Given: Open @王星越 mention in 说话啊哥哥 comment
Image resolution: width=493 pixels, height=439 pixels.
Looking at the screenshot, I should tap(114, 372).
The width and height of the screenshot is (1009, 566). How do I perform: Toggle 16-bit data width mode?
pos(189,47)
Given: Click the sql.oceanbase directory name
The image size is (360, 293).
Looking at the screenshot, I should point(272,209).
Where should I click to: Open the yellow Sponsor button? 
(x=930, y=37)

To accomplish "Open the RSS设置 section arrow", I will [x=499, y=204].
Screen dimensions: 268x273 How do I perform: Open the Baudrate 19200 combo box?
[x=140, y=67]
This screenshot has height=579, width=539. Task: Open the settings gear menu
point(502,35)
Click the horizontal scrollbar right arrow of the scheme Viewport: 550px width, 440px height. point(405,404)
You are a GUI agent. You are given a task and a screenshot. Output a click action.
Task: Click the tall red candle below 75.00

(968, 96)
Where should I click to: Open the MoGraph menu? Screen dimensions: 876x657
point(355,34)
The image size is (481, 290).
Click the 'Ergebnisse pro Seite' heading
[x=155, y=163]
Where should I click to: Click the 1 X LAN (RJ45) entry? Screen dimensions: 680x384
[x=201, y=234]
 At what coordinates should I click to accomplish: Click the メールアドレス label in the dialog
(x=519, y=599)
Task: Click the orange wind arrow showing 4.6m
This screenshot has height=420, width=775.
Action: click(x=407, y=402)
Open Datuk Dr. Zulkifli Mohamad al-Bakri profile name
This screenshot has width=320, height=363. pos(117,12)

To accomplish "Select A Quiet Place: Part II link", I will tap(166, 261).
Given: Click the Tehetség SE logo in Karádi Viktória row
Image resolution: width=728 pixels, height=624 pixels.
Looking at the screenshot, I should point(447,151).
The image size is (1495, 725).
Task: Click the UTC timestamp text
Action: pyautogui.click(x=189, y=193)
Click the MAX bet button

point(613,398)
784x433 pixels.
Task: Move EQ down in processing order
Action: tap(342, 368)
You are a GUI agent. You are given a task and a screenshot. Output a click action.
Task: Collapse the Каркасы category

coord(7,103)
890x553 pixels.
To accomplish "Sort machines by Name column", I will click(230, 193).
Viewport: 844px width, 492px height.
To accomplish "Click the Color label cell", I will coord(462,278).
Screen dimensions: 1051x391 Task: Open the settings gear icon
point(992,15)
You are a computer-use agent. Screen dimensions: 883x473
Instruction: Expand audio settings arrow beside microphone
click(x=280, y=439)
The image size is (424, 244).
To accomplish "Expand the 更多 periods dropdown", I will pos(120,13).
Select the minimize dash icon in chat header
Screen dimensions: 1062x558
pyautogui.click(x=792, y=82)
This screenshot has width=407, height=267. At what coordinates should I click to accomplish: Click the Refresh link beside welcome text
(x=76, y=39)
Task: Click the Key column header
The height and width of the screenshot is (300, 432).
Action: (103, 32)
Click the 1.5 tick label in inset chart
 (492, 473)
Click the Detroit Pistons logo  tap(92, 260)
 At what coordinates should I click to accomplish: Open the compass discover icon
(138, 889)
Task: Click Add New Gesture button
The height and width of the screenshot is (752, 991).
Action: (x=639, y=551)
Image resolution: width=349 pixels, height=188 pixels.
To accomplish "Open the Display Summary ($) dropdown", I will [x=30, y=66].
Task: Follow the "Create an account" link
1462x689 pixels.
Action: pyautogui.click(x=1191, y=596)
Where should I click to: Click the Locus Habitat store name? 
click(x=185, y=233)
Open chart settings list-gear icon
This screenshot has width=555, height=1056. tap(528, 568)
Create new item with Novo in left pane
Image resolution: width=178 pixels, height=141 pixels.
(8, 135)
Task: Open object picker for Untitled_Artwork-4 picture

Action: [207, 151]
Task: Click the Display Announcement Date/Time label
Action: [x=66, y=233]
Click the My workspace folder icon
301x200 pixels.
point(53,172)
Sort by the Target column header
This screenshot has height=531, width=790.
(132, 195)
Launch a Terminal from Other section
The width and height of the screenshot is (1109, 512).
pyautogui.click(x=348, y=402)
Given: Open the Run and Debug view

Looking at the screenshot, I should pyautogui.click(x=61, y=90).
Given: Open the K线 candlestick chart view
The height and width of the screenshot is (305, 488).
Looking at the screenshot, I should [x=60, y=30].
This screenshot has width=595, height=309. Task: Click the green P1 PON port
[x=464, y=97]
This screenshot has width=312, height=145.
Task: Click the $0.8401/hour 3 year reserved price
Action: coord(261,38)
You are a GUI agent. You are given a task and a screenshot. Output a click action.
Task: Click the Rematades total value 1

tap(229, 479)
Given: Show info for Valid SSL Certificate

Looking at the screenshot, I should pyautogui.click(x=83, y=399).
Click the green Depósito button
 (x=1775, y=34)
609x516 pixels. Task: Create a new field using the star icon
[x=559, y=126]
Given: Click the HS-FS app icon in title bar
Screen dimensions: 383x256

-=-=-

__The task__
Return the material in full, exactly as shown.

__Answer for the task__
Given: Open @王星越 mention in 说话啊哥哥 comment
Image resolution: width=493 pixels, height=439 pixels.
Looking at the screenshot, I should tap(114, 372).
The width and height of the screenshot is (1009, 566). How do I perform: Toggle 16-bit data width mode?
pos(189,47)
Given: Click the sql.oceanbase directory name
The image size is (360, 293).
Looking at the screenshot, I should point(272,209).
Where should I click to: Open the yellow Sponsor button? 
(x=930, y=37)

To accomplish "Open the RSS设置 section arrow", I will [x=499, y=204].
Screen dimensions: 268x273 How do I perform: Open the Baudrate 19200 combo box?
[x=140, y=67]
This screenshot has height=579, width=539. Task: Open the settings gear menu
point(502,35)
Click the horizontal scrollbar right arrow of the scheme Viewport: 550px width, 440px height. point(405,404)
You are a GUI agent. You are given a task and a screenshot. Output a click action.
Task: Click the tall red candle below 75.00

(968, 96)
Where should I click to: Open the MoGraph menu? Screen dimensions: 876x657
point(355,34)
The image size is (481, 290).
Click the 'Ergebnisse pro Seite' heading
[x=155, y=163]
Where should I click to: Click the 1 X LAN (RJ45) entry? Screen dimensions: 680x384
[x=201, y=234]
 At what coordinates should I click to accomplish: Click the メールアドレス label in the dialog
(x=519, y=599)
Task: Click the orange wind arrow showing 4.6m
This screenshot has height=420, width=775.
Action: click(x=407, y=402)
Open Datuk Dr. Zulkifli Mohamad al-Bakri profile name
This screenshot has width=320, height=363. pos(117,12)

To accomplish "Select A Quiet Place: Part II link", I will tap(166, 261).
Given: Click the Tehetség SE logo in Karádi Viktória row
Image resolution: width=728 pixels, height=624 pixels.
Looking at the screenshot, I should point(447,151).
The image size is (1495, 725).
Task: Click the UTC timestamp text
Action: pyautogui.click(x=189, y=193)
Click the MAX bet button

point(613,398)
784x433 pixels.
Task: Move EQ down in processing order
Action: tap(342, 368)
You are a GUI agent. You are given a task and a screenshot. Output a click action.
Task: Collapse the Каркасы category

coord(7,103)
890x553 pixels.
To accomplish "Sort machines by Name column", I will click(230, 193).
Viewport: 844px width, 492px height.
To accomplish "Click the Color label cell", I will coord(462,278).
Screen dimensions: 1051x391 Task: Open the settings gear icon
point(992,15)
You are a computer-use agent. Screen dimensions: 883x473
Instruction: Expand audio settings arrow beside microphone
click(x=280, y=439)
The image size is (424, 244).
To accomplish "Expand the 更多 periods dropdown", I will pos(120,13).
Select the minimize dash icon in chat header
Screen dimensions: 1062x558
pyautogui.click(x=792, y=82)
This screenshot has width=407, height=267. At what coordinates should I click to accomplish: Click the Refresh link beside welcome text
(x=76, y=39)
Task: Click the Key column header
The height and width of the screenshot is (300, 432).
Action: (103, 32)
Click the 1.5 tick label in inset chart
 (492, 473)
Click the Detroit Pistons logo  tap(92, 260)
 At what coordinates should I click to accomplish: Open the compass discover icon
(138, 889)
Task: Click Add New Gesture button
The height and width of the screenshot is (752, 991).
Action: (x=639, y=551)
Image resolution: width=349 pixels, height=188 pixels.
To accomplish "Open the Display Summary ($) dropdown", I will [x=30, y=66].
Task: Follow the "Create an account" link
1462x689 pixels.
Action: pyautogui.click(x=1191, y=596)
Where should I click to: Click the Locus Habitat store name? 
click(x=185, y=233)
Open chart settings list-gear icon
This screenshot has width=555, height=1056. tap(528, 568)
Create new item with Novo in left pane
Image resolution: width=178 pixels, height=141 pixels.
(8, 135)
Task: Open object picker for Untitled_Artwork-4 picture

Action: [207, 151]
Task: Click the Display Announcement Date/Time label
Action: [x=66, y=233]
Click the My workspace folder icon
301x200 pixels.
point(53,172)
Sort by the Target column header
This screenshot has height=531, width=790.
(132, 195)
Launch a Terminal from Other section
The width and height of the screenshot is (1109, 512).
pyautogui.click(x=348, y=402)
Given: Open the Run and Debug view

Looking at the screenshot, I should pyautogui.click(x=61, y=90).
Given: Open the K线 candlestick chart view
The height and width of the screenshot is (305, 488).
Looking at the screenshot, I should [x=60, y=30].
This screenshot has width=595, height=309. Task: Click the green P1 PON port
[x=464, y=97]
This screenshot has width=312, height=145.
Task: Click the $0.8401/hour 3 year reserved price
Action: coord(261,38)
You are a GUI agent. You are given a task and a screenshot. Output a click action.
Task: Click the Rematades total value 1

tap(229, 479)
Given: Show info for Valid SSL Certificate

Looking at the screenshot, I should pyautogui.click(x=83, y=399).
Click the green Depósito button
 (x=1775, y=34)
609x516 pixels. Task: Create a new field using the star icon
[x=559, y=126]
Given: Click the HS-FS app icon in title bar
Screen dimensions: 383x256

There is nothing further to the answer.